Even more crucial is the issue of how to prosecute Guantánamo detainees. This month, the Pentagon finally released details of how they might be tried. Instead of courts martial with all the protections afforded US soldiers, the Bush administration says it plans to prosecute detainees before military commissions. Such commissions would have jurisdiction over 26 offenses, ranging from war crimes to terrorism and false surrender.

The Defense Department says the need to protect intelligence sources and vastly different kinds of evidence during wartime justifies the use of commissions. "It's tough to get a warrant for [searching] a cave," a Pentagon official said at a briefing this month on the new military instructions.

Critics say the commissions almost guarantee convictions by making it difficult for defendants to obtain civilian lawyers, by allowing the US to tape-record conversations between defendants and their attorneys, and by offering no independent appeals process.

"These are Draconian courts that are more likely to convict than not," says Michael Rattner of the Center for Constitutional Rights in New York.

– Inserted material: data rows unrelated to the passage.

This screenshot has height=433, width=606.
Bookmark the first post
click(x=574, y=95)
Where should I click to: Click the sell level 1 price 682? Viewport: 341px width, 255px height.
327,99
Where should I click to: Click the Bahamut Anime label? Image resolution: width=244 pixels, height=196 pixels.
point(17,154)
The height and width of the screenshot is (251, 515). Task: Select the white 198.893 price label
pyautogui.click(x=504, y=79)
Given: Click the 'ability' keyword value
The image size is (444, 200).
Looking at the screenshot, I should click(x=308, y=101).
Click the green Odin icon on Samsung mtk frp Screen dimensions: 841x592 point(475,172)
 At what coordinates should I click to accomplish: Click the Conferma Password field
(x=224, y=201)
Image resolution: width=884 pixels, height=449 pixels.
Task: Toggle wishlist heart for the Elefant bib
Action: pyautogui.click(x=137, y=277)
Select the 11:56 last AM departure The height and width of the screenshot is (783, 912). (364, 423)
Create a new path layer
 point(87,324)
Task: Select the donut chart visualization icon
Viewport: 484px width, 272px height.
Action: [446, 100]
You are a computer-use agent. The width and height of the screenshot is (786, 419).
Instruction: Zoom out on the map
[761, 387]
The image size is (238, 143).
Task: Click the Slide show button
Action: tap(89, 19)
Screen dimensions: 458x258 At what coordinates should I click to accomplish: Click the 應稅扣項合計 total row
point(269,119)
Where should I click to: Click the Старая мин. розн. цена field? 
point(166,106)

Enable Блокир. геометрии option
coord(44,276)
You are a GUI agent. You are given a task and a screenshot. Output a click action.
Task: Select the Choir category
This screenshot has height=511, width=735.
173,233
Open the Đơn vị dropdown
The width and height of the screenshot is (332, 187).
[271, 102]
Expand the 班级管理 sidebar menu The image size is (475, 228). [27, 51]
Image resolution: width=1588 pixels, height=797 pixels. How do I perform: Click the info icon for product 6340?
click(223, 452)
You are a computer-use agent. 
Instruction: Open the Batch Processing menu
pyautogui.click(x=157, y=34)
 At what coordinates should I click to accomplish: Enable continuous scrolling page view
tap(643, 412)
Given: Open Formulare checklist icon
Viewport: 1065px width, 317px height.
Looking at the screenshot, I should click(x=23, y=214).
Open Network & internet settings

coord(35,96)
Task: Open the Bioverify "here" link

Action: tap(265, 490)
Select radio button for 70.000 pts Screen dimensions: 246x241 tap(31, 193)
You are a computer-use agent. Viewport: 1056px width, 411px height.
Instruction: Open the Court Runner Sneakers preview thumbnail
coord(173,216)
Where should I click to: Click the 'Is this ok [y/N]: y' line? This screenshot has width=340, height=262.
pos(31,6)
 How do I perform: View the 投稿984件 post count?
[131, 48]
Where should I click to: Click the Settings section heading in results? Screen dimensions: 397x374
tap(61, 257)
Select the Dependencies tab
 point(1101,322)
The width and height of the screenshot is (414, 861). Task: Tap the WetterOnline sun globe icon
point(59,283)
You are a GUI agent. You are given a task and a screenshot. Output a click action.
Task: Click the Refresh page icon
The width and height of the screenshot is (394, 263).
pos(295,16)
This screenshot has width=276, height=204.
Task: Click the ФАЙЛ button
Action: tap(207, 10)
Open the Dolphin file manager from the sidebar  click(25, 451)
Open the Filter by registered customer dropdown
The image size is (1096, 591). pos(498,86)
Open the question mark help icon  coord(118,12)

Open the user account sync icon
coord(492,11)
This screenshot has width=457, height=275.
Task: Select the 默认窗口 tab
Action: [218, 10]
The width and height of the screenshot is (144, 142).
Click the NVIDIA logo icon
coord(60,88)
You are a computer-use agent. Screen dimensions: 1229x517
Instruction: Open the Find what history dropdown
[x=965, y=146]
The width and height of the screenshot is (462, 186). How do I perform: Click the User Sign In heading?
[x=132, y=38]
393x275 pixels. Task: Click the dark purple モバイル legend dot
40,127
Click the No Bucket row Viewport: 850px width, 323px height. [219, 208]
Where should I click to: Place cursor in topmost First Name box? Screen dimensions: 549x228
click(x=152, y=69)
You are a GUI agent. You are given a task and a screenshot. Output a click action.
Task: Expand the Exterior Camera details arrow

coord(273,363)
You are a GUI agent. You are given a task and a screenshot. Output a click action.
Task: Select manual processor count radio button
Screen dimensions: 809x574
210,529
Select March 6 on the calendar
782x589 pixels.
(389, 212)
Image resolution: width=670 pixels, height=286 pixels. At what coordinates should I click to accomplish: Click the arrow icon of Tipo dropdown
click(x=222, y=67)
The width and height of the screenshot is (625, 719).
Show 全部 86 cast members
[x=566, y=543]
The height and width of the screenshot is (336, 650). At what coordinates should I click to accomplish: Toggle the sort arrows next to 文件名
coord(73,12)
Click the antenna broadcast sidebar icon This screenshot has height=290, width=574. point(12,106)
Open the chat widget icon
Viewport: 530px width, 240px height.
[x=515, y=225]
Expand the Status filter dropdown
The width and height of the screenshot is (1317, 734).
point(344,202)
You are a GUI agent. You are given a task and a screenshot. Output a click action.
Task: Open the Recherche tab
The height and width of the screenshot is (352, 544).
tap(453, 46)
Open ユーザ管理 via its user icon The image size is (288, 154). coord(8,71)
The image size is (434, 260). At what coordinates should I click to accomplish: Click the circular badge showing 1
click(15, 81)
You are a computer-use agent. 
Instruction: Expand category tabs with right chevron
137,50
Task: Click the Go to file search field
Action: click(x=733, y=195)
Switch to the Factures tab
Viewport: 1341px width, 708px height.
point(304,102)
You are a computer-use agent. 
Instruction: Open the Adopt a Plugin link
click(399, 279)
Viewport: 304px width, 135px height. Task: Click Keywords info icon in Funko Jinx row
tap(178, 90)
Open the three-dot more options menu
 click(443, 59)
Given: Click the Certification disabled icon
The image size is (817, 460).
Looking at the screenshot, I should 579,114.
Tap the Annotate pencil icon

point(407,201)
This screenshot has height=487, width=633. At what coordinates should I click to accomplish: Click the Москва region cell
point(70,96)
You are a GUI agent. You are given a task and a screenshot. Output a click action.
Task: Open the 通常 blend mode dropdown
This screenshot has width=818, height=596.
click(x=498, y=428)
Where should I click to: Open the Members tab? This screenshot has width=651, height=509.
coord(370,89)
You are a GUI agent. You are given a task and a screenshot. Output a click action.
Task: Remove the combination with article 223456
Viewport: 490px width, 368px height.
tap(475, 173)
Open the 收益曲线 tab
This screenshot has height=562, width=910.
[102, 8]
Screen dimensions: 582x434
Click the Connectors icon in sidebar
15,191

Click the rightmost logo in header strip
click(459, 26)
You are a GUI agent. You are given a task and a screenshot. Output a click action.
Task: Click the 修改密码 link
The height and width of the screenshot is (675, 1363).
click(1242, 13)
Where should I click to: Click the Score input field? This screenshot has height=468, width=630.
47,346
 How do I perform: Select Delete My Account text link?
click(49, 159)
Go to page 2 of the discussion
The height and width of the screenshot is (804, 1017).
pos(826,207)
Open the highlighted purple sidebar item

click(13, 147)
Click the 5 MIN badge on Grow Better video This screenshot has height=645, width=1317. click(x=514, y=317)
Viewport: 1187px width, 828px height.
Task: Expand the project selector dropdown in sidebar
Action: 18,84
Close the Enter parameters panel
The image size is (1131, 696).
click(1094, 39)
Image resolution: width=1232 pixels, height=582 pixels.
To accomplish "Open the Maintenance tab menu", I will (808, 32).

The trickiest category of detainees are those who acted more like terrorists than soldiers in Iraq or were detained outside the battlefield in Afghanistan and shipped to Guantánamo. Human rights lawyers argue that this type of defendant should be classified as a terrorist and prosecuted under criminal law.

Take the case of the Iraqi soldier who dressed in civilian clothing and drove a taxicab. He blew himself up in March at a US checkpoint, killing four American soldiers. If the suicide bomber had survived, should he have been prosecuted under US law, Iraqi law, or the International Criminal Court, which neither Iraq nor the US has ratified?

As the ICRC's Mr. Rona points out, labeling the battle against international terrorism a war doesn't necessarily mean that the international laws of war are invoked and that the US has the right to operate outside civilian criminal-justice norms. "Certain levels of hostilities do not rise to the level of armed conflict because societies have the ability to resolve conflict through means that don't involve institutionalized violence," Rona says.

Adam Roberts, a professor of international relations at Oxford University, says the Geneva Conventions do provide a middle ground for handling questionable combatants. He cites the 1977 additional protocol, which provides guarantees for those who are neither POWs nor civilians.

The US appears to have recognized that middle ground in parts of the instructions released this month for prosecuting Guantánamo detainees. Many, but not all, elements of the instructions adhere to provisions of the accord that created the International Criminal Court as well as the 1977 Geneva Conventions addendum, even though the US Senate never ratified the amendments.

The misclassification of combatants is not the only potential violation of the Geneva Conventions in recent wars. Human rights groups say the US military may have violated the conventions ban on cluster munitions in residential neighborhoods and tolerated looting in the early days of occupation.

More serious than US violations, says Wedgwood, may be Iraq's strategic misuse of the laws of war. Its soldiers and foreign allies reportedly used civilians as shields, employed surrender as a ruse to attack US troops, stored ammunition in hospitals, and fired from mosques.

Before the war in Iraq began, a new consensus emerged among all sides that wholesale changes to the Geneva Conventions right now would not be a good idea. The Bush administration, which was the main proponent of such changes, backed off from that position at a conference sponsored by Harvard University in January, says organizer Claude Bruderlain.

Past experience suggested that codifying changes could do more harm than good, creating watered-down provisions. Delays in revisions followed both world wars, says François Bugnion, head of the ICRC's legal division in Geneva. "It would be quite difficult and quite counterproductive to revise the rules in the middle of a situation such as we know today."